Wild Thing (Camatkarasana)
Bring the lifted left arm down to the mat as you re-bend the extended right leg and pull the knee back in towards the chest. You should now be in a plank with the right knee lifted. From here, rotate the body towards the left side of the mat and begin to lift the right arm. Continue rotating until the front body is facing upwards and the sole of the right foot can be placed on the ground. Press into the foot to lift the hips and extend the right hand overhead.
Revolved Head-of-the-Knee Pose (Parivrtta Janu Sirsasana)
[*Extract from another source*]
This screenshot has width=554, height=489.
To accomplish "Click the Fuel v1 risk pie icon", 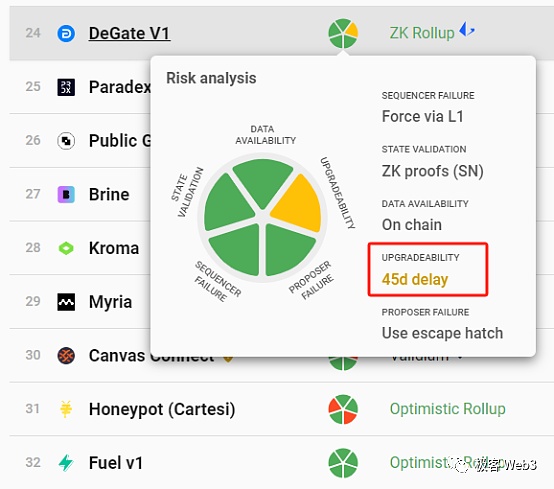I will pyautogui.click(x=343, y=463).
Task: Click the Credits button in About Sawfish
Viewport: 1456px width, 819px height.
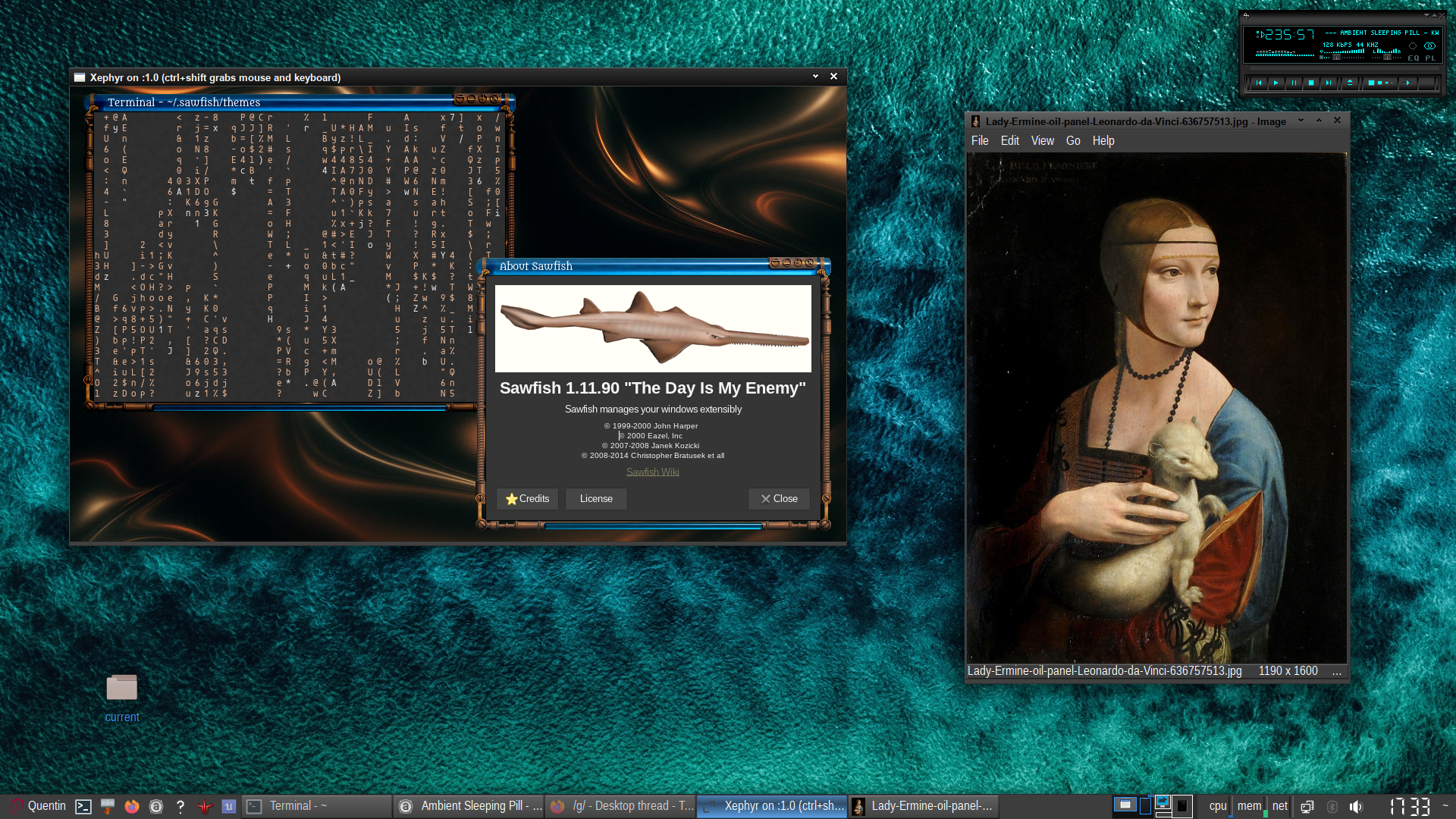Action: 527,499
Slowly, lower the hips until the seat comes to the ground. Bring the sole of the right foot to the inside of the left leg. Twist the body to the right so that the chest is facing the side of the mat. Reach the fingertips to the ground to help leverage the twist while pressing downwards to extend the spine. From here, reach your right arm overhead and fold towards the left foot. Maintain the twist as you fold with the chest facing the sidewall.
Half Lord of the Fishes Pose (Ardha Matsyendrasana)
Rise out of your fold, then bring the right leg over the left and place the right sole of the foot on the ground. Now bend the left leg so that the left heel comes near the right hip. Ground down evenly through the hips. Lift the left arm up to create length in the spine and place the left elbow on the outside of the right leg. Left fingertips reach behind for support. On each inhale, create length with the spine, and on each exhale, twist deeper. After several breaths, unwrap the legs and return to Downward Facing Dog to repeat on the other side.